Abstract: This paper presents methods to enhance accuracy rates of ICR detection in structured form processing.
Forms are printed at different vendors using a variety of printers and at different settings. Every printer has
its own scaling algorithm, so the final printed forms though visibly similar to naked eyes, contains
considerable shift, expansion or shrinkage. This poses problems when data zones are close together as the
template reference points refer to the neighbouring identical zones, impeding data extraction accuracy.
Moreover, these transformational defects result in inaccurate form removal leaving behind line residues and
noise that further deteriorates the extraction accuracy. Our proposed algorithm works on filled forms
thereby eliminating the problem of difference between template and actual form. Template data can also be
provided as an input to our algorithm to increase speed and accuracy. The algorithm has been tested on a
variety of forms and the results have been very promising.
1 INTRODUCTION
World over, paper-based forms are a popular
medium for capturing data in a concise, organized
and consistent manner. However, for this data to be
used and subjected to further analysis, it has to be
converted into the electronic form. This can be done
either manually or through automatic form
processing (Liu et al., 1995). Manual data entry is
excessively time consuming and error prone.

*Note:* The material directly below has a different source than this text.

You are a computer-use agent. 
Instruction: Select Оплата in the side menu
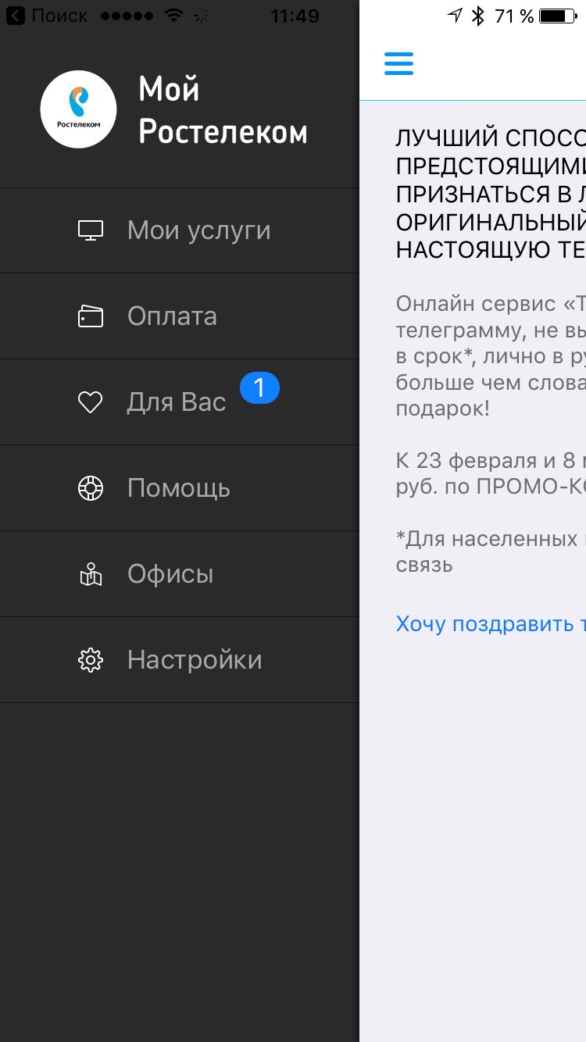tap(172, 316)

Automatic form processing is fast and cost effective
but the results are rarely 100 percent accurate.
Automatic form processing solutions work best on
structured forms. Structured forms are static forms
that have precisely defined page layouts such that
templates can be built to geometrically identify and
extract needed data.
In traditional template-based approach (Mathur et
al., 1999) for structured form processing, the
template serves as the reference to specify the
location of the data fields to be captured from each
form. This approach uses vector distances of data
zones from some artefacts on the template, known as
registration marks, to locate the data fields on the
filled form. This approach works fine when the
quality of printed forms and scanning is very good.

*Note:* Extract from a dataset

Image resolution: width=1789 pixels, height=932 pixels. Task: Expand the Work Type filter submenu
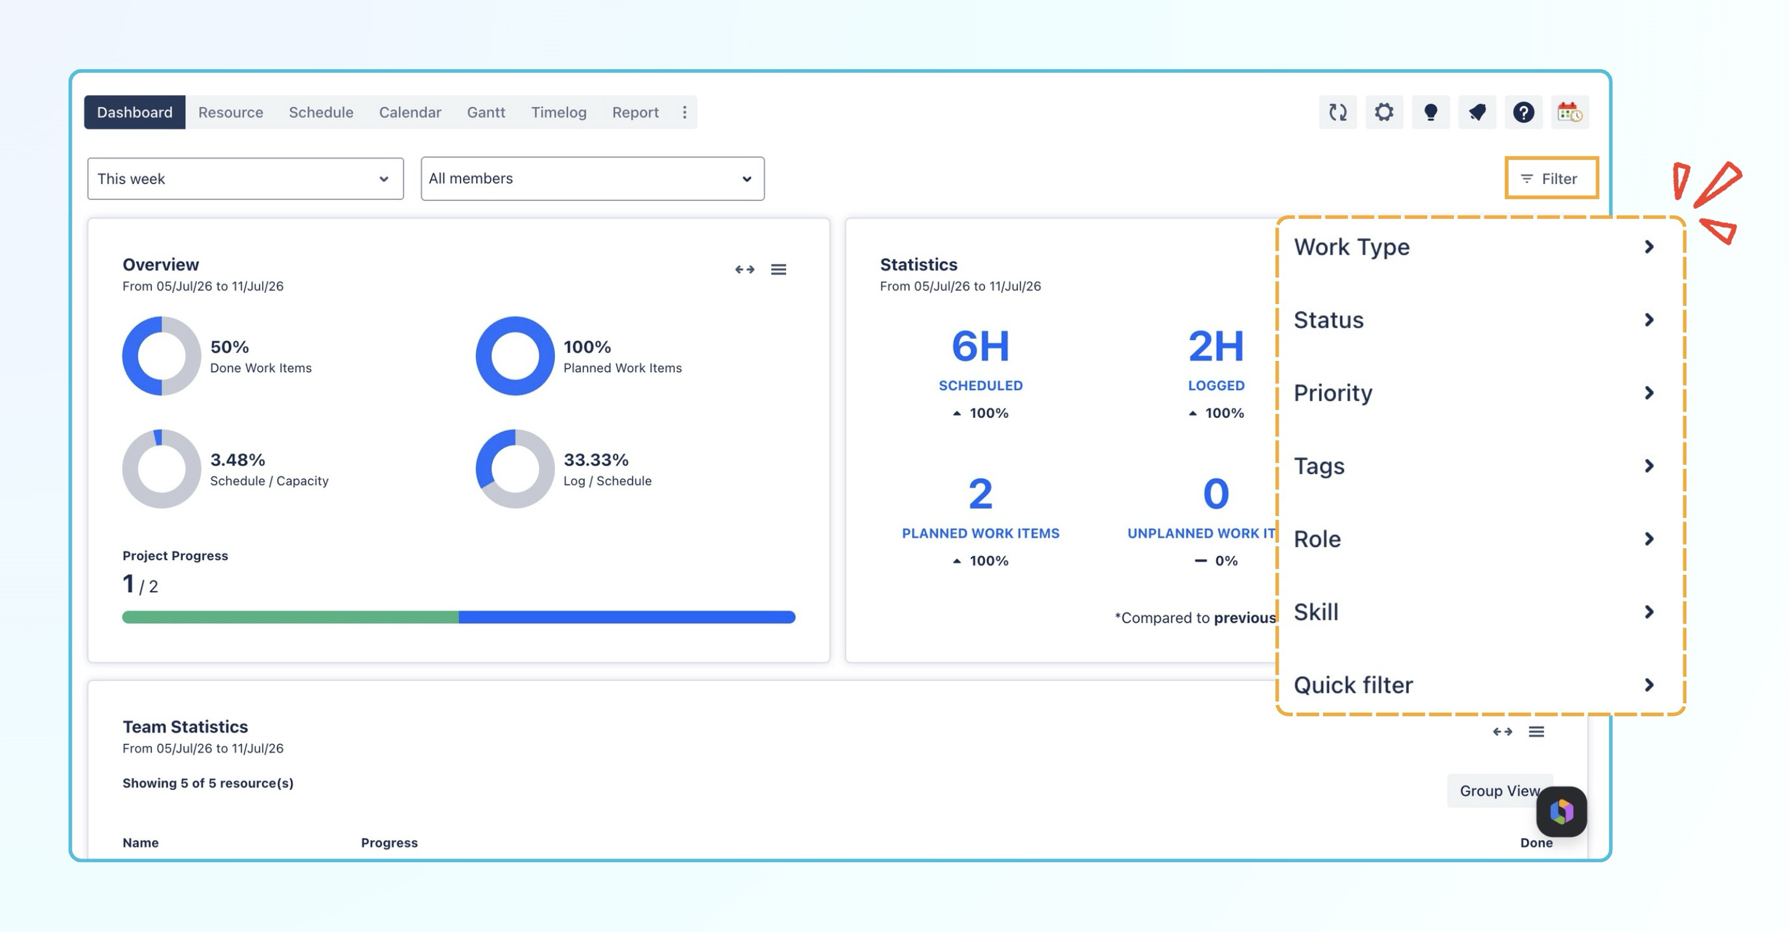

In practical scenario, neither holds true. Forms are
printed from different printers at different points in
time and scanning is done in large batches at
different scan stations. This introduces multiple
distortions such as broken lines, skew, noise, black
borders, shrinkage/expansion, and shifting between
template and filled form. Some of these distortions
like noise, skew and black borders can be removed
using a number of available techniques (Pitas et al.,
1990) (Chih-Hong et al., 200) (Shi et al., 2003) (Le
et al, 1996). But in the presence of other distortions
like broken lines, shrinkage/expansion, and shifting,
reference vector distances of template cannot be
used to accurately locate data fields (Fig. 1).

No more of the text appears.